The M P Birla Group’s flagship company recorded a 32.72 per cent Y-o-Y rise in consolidated net profit to ₹256.61 crore in Q4FY25. In the year-ago period, net profit had stood at ₹193.34 crore. 

Consolidated revenue in Q4FY25 stood at ₹2,863.14 crore, up 6.8 per cent from ₹2,680.13 crore in the same period last year. In Q3FY24, revenue was ₹2,272.07 crore. 

Despite a sharp increase in profit during the March quarter, consolidated revenue for FY25 stood at ₹9,312.40 crore, down 4.4 per cent. Consolidated net profit for the full year was ₹295.22 crore, down 29.8 per cent.

Cement sales by volume during Q4FY25 grew 8 per cent Y-o-Y to 5.2 million tonnes (mt). For the full year, the company sold 18.1 mt of cement, compared to 17.6 mt in the previous year—an increase of 2.5 per cent.

Birla Corp management commentary  

The company attributed the growth to “robust” quarterly production and sales by volume. “This came after three challenging quarters that had affected the entire industry. An uptick in demand and prices during the quarter led to better realisation and a higher capacity utilisation of 105 per cent in the March quarter,” it said in a statement.

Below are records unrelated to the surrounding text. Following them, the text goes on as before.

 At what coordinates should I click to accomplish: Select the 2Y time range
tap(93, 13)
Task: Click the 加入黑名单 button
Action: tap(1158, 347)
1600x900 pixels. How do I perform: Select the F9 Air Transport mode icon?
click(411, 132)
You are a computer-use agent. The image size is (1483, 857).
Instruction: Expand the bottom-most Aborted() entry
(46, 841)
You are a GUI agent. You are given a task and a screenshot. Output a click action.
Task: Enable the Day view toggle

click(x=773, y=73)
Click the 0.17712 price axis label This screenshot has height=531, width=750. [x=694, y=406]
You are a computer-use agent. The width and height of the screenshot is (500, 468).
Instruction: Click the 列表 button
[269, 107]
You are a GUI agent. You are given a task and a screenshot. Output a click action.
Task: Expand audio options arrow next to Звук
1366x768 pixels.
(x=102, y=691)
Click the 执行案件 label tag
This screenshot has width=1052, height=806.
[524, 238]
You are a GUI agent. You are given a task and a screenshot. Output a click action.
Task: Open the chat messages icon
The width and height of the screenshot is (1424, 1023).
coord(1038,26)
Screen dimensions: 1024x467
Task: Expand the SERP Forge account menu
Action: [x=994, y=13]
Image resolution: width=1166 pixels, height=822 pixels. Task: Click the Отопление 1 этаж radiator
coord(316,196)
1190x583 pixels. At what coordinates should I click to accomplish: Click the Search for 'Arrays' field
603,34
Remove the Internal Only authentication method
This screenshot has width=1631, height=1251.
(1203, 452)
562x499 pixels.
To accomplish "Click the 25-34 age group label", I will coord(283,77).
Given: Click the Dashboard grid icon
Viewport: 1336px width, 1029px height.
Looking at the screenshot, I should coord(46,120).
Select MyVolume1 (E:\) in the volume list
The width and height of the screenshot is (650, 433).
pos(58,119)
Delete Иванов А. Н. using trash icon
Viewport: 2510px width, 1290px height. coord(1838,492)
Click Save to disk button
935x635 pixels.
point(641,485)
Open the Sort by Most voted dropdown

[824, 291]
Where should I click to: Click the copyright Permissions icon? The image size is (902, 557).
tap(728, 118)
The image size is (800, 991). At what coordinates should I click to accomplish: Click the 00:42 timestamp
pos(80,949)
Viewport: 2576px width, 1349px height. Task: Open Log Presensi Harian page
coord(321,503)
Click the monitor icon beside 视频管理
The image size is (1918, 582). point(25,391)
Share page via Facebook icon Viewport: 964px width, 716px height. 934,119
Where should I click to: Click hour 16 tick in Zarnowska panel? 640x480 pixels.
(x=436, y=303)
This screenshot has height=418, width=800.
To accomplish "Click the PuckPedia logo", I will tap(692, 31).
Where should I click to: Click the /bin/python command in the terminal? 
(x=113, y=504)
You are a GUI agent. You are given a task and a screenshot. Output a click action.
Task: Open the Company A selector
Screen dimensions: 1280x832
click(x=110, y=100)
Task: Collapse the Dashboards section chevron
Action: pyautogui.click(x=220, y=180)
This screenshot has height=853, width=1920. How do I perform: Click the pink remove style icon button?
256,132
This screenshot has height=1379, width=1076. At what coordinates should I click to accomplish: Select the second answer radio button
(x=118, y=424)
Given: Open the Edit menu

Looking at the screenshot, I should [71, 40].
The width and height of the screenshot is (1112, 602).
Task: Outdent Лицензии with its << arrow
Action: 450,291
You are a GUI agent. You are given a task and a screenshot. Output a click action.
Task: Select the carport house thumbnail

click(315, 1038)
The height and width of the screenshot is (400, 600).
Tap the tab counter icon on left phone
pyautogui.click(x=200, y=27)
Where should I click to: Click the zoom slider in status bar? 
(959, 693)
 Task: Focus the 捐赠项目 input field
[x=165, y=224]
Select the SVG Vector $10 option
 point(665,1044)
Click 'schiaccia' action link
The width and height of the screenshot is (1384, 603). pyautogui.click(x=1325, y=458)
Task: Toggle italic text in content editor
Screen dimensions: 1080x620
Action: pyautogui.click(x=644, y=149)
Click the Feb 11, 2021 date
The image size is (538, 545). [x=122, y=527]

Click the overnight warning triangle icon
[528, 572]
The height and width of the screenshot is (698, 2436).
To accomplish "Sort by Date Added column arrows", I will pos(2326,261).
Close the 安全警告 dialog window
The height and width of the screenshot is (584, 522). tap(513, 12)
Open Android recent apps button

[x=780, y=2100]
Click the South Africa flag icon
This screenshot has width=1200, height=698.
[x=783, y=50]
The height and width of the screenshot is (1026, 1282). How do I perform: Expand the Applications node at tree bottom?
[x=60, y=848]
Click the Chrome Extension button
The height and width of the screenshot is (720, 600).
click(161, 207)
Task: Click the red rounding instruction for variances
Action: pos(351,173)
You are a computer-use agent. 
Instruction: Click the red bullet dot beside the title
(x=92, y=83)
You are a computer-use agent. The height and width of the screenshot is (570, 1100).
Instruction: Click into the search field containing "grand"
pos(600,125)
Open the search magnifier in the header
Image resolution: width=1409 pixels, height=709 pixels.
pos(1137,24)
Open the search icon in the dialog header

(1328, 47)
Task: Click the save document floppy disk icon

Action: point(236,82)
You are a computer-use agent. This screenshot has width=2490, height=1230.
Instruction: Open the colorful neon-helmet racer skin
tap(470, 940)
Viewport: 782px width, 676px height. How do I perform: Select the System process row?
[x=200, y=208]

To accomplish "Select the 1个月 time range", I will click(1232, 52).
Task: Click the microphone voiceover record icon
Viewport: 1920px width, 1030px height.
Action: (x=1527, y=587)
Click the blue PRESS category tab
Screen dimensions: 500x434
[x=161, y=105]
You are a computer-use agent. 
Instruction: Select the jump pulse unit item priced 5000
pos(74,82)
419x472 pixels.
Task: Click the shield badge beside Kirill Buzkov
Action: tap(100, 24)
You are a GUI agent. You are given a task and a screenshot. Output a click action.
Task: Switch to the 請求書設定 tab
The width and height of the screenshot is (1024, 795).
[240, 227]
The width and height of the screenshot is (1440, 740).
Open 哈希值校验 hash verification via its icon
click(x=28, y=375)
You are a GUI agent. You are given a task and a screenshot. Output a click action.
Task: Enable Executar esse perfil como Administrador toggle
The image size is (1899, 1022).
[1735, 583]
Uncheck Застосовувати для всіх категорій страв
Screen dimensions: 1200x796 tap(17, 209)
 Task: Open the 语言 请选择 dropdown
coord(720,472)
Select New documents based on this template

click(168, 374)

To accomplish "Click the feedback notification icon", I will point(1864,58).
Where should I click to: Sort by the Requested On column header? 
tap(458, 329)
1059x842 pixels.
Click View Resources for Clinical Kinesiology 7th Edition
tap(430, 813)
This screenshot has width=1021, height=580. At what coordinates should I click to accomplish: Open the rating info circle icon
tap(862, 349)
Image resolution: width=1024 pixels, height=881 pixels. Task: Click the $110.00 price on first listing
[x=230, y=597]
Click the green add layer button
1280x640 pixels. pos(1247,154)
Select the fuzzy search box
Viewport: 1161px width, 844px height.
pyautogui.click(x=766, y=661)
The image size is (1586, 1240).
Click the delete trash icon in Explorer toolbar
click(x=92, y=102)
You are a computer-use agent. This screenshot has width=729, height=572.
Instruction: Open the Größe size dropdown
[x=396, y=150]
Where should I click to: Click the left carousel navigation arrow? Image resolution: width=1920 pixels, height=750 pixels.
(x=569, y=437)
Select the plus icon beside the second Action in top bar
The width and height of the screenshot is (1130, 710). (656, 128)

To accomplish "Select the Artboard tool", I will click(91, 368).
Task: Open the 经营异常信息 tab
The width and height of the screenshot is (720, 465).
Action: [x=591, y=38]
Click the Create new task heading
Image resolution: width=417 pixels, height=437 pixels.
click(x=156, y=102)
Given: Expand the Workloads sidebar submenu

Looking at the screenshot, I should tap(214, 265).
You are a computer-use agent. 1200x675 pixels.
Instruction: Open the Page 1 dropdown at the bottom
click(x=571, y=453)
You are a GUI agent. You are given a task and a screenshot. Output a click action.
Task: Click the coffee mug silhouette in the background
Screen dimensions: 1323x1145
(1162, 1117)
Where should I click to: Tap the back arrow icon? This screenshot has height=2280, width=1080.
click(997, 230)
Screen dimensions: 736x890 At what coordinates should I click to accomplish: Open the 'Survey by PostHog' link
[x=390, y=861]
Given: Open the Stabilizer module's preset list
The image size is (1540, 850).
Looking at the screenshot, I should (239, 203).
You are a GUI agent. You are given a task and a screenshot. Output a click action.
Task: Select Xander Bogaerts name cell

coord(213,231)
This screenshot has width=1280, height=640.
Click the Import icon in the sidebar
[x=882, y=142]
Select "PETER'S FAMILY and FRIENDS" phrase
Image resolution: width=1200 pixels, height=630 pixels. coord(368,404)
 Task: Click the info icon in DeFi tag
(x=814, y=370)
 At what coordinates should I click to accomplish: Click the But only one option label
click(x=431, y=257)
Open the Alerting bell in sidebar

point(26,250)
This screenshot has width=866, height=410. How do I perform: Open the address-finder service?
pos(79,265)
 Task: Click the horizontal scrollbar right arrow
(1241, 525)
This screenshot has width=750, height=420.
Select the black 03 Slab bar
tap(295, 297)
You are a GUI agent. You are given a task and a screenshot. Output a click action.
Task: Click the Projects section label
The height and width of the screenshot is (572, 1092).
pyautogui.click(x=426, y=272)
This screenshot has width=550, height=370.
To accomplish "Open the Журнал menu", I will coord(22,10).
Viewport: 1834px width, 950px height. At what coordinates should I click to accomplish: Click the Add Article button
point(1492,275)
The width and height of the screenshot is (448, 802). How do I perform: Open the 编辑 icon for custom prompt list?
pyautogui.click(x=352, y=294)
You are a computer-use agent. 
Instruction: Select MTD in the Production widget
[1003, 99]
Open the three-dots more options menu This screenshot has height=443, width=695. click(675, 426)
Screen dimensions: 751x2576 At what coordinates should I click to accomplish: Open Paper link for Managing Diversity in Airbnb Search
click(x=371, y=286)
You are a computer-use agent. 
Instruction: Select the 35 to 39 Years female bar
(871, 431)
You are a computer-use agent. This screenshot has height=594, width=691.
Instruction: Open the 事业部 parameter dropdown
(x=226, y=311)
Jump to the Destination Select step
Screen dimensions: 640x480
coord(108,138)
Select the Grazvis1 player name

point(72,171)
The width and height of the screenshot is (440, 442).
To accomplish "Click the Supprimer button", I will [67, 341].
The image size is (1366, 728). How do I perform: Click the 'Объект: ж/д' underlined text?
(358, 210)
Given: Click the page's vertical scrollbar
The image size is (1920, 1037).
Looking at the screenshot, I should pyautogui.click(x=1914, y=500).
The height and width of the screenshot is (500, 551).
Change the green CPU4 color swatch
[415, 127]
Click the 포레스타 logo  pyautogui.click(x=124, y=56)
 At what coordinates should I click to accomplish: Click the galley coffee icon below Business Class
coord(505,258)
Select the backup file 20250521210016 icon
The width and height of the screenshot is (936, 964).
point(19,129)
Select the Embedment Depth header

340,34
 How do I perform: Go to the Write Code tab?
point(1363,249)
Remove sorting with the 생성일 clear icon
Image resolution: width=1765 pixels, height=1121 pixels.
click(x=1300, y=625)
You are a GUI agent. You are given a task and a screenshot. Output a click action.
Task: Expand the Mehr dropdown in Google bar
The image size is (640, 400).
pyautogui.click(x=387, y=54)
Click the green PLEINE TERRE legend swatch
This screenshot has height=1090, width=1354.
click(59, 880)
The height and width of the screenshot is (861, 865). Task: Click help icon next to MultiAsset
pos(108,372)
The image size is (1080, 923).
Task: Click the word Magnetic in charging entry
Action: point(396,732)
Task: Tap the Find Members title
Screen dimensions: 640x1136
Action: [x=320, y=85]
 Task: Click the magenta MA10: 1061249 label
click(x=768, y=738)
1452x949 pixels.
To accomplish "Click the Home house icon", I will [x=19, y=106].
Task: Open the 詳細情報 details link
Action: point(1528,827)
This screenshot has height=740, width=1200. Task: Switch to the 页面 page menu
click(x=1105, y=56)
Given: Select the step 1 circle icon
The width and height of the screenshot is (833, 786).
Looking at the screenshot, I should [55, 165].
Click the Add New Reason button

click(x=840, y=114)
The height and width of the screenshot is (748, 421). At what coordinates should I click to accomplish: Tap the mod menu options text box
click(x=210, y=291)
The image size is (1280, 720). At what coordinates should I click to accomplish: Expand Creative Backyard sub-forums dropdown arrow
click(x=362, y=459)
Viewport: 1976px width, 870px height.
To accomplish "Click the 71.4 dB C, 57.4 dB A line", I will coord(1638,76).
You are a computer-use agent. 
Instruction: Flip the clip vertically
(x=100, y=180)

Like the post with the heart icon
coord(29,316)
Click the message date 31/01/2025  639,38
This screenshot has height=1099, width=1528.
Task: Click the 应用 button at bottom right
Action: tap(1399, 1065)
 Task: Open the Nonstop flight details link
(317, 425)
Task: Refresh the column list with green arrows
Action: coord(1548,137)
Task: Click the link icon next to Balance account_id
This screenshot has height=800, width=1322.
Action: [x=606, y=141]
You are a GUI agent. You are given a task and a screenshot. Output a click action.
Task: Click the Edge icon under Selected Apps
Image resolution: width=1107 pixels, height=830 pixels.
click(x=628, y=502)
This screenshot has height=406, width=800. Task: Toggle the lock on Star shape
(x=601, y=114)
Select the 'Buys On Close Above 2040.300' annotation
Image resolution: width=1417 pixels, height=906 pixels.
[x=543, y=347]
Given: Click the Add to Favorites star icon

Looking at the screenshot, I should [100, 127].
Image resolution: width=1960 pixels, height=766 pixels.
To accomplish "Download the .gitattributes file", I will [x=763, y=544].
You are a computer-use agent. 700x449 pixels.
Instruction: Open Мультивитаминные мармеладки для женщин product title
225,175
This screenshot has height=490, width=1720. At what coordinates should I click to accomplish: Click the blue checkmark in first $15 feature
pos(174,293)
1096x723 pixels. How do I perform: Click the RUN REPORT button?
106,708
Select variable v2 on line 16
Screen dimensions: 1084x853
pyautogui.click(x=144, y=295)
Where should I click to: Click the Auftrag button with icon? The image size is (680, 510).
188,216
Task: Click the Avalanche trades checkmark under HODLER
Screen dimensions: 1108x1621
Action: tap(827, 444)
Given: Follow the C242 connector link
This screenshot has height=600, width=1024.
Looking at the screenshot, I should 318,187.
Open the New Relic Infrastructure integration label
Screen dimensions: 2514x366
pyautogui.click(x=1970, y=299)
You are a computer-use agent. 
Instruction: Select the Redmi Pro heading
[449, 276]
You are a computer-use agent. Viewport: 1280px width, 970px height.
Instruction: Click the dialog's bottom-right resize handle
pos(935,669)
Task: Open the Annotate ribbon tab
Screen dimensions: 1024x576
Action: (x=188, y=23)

Commenting on the developments, Harsh V Lodha, chairman, said, “Our capacity utilisation in central and eastern India is more than 100 per cent. We expect cement demand to grow at a CAGR of 6–7 per cent over the next few years.” 

“To improve our leadership position in high-growth markets, we are ready for the next phase of growth. The addition of fresh capacity will have a favourable impact on profitability and will reduce lead distances, with grinding units located closer to the market,” he added.